> What to do
Before writing out the records, remove the pictures; keep everything else exact.

-- Information given follows --

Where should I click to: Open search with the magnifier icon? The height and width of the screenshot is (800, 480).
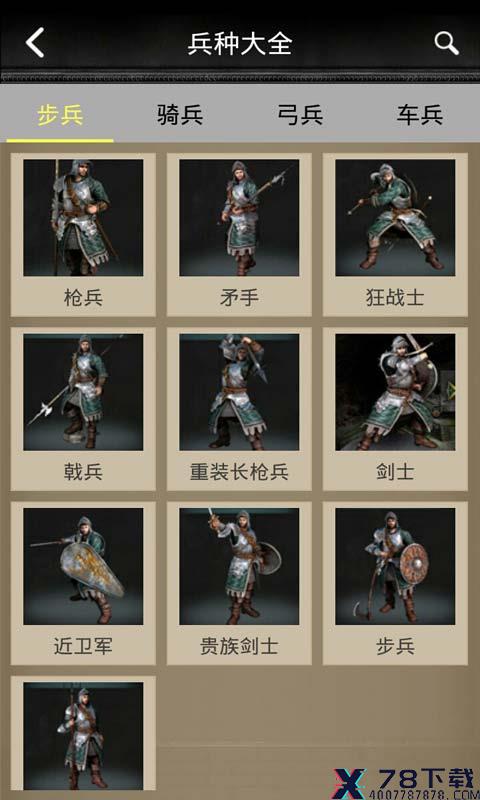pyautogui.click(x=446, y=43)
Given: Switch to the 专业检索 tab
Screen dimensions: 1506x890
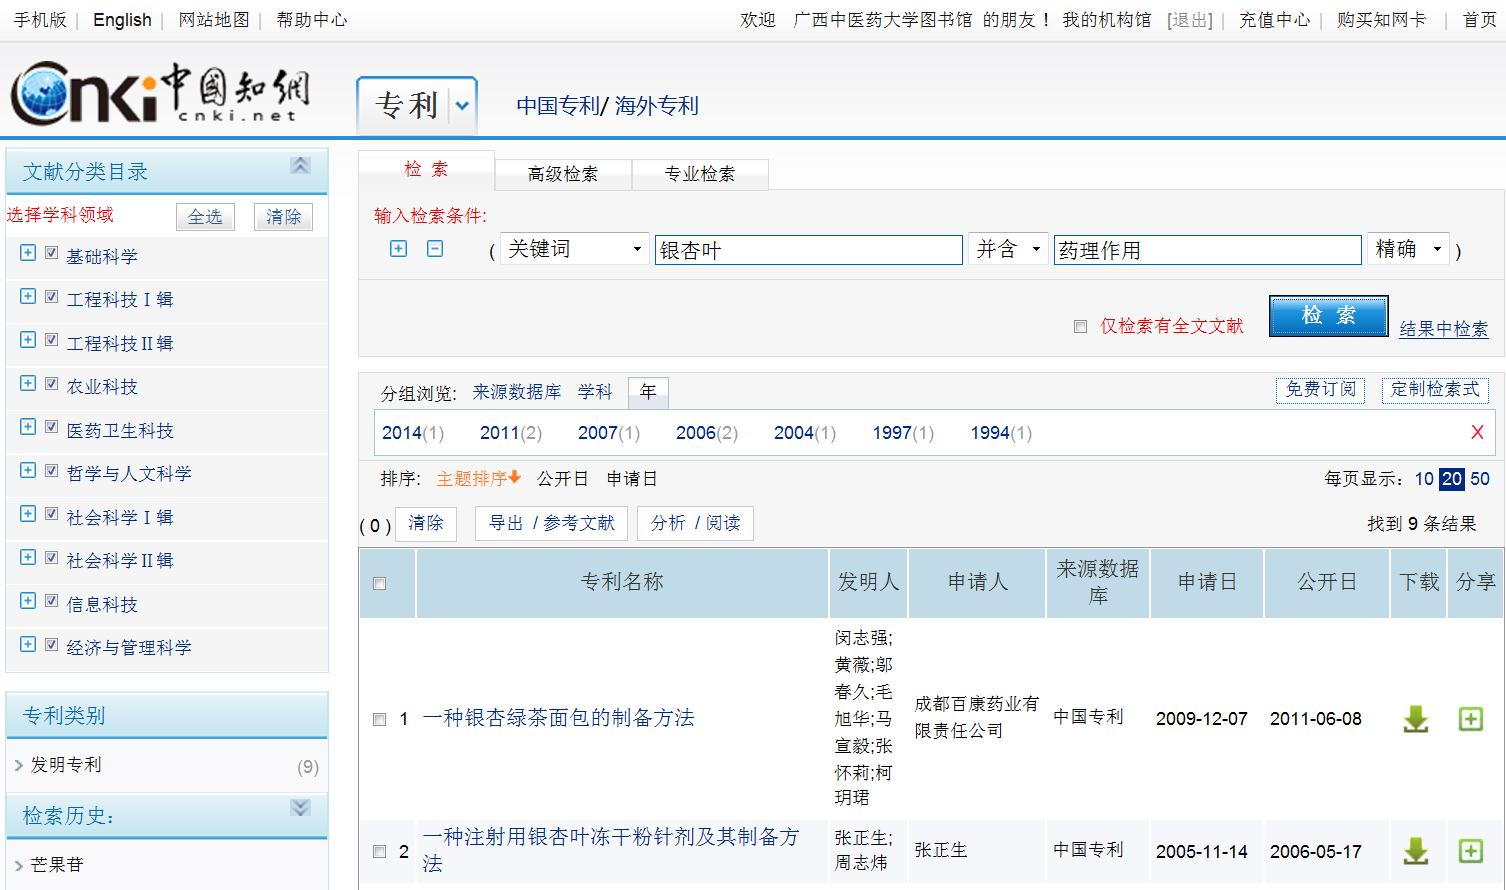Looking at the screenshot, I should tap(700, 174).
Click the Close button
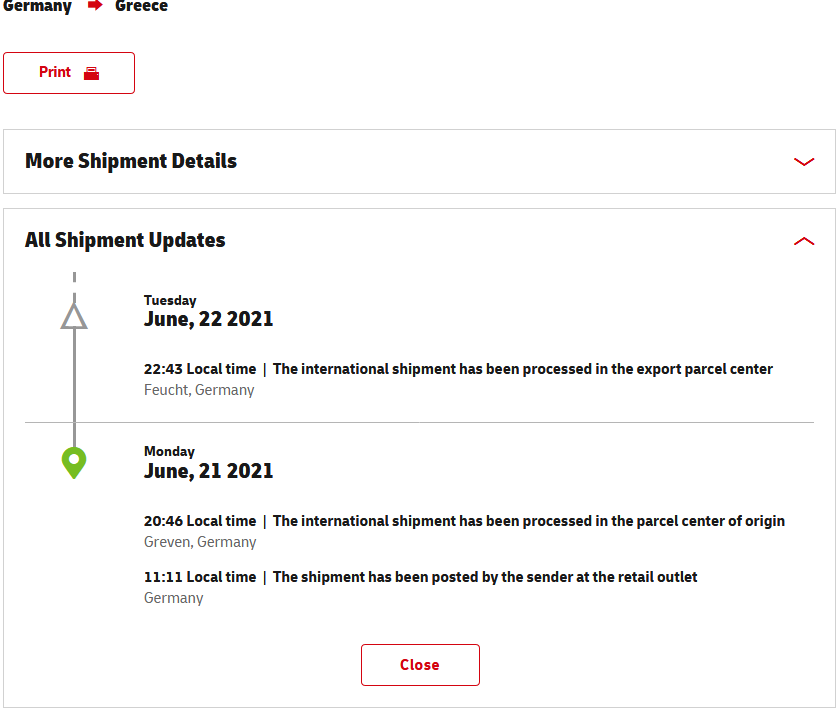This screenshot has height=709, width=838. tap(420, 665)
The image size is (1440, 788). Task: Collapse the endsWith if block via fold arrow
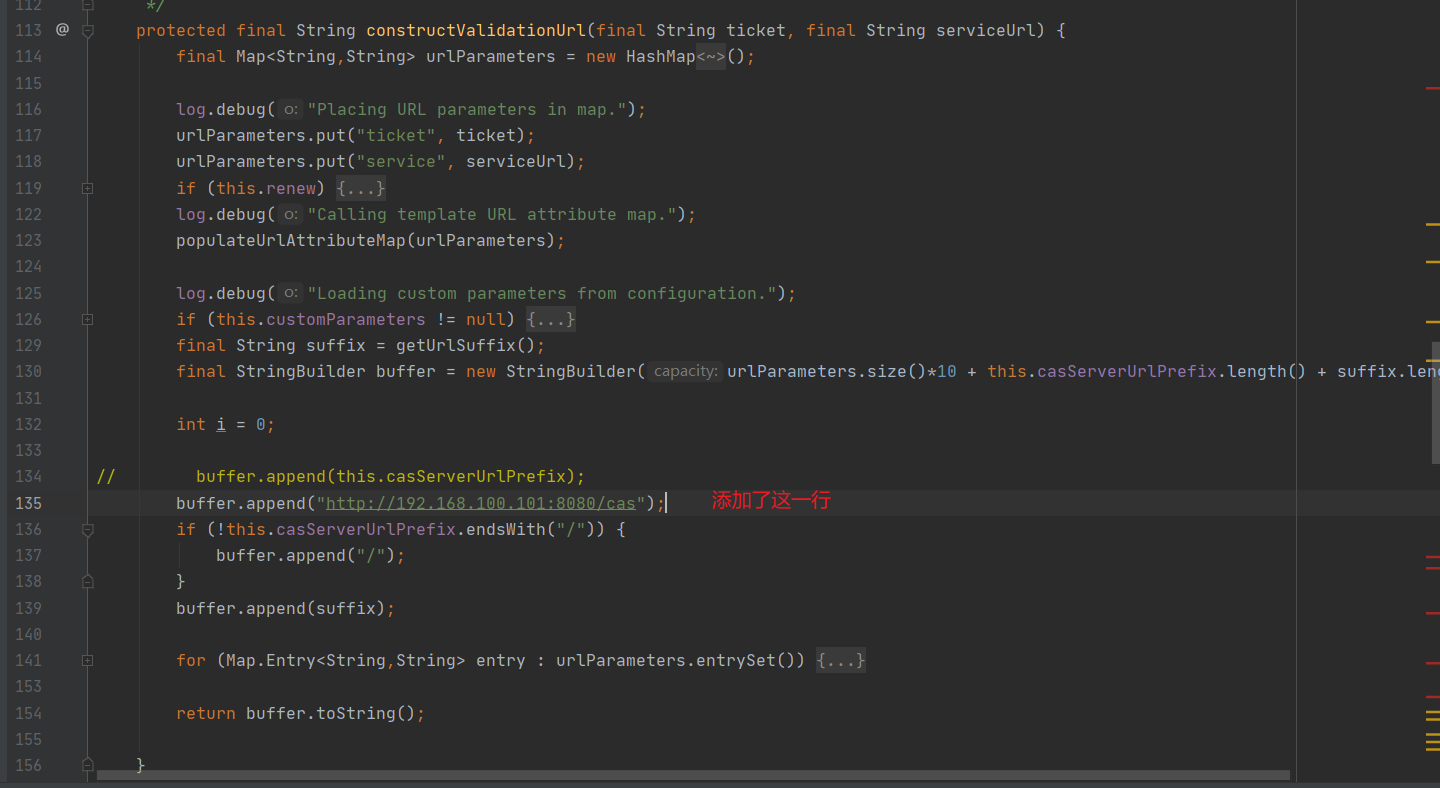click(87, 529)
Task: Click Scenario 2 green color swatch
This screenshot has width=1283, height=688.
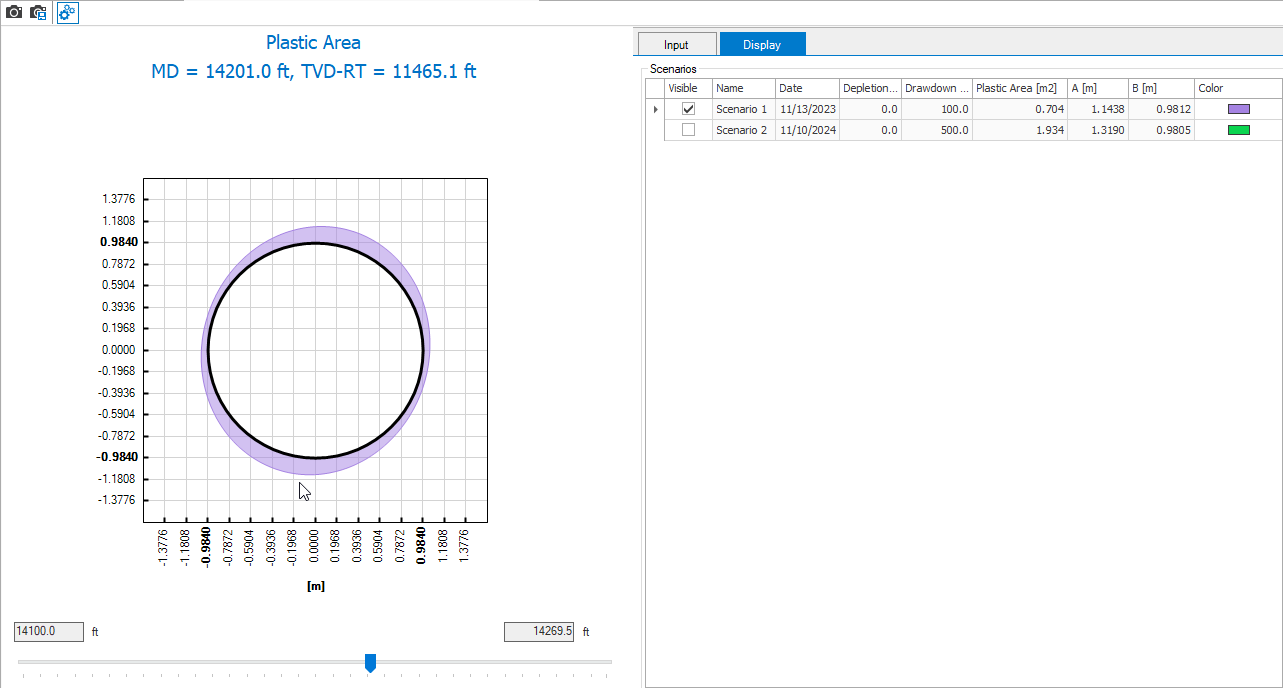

-- Information given concluded --

> Response to the task
Where should I click to: Open search with the magnifier icon? The height and width of the screenshot is (800, 480).
pyautogui.click(x=446, y=43)
Given: Switch to the 专业检索 tab
Screen dimensions: 1506x890
Looking at the screenshot, I should tap(700, 174).
Click the Close button
This screenshot has height=709, width=838. tap(420, 665)
The image size is (1440, 788). Task: Collapse the endsWith if block via fold arrow
click(87, 529)
Task: Click Scenario 2 green color swatch
This screenshot has width=1283, height=688.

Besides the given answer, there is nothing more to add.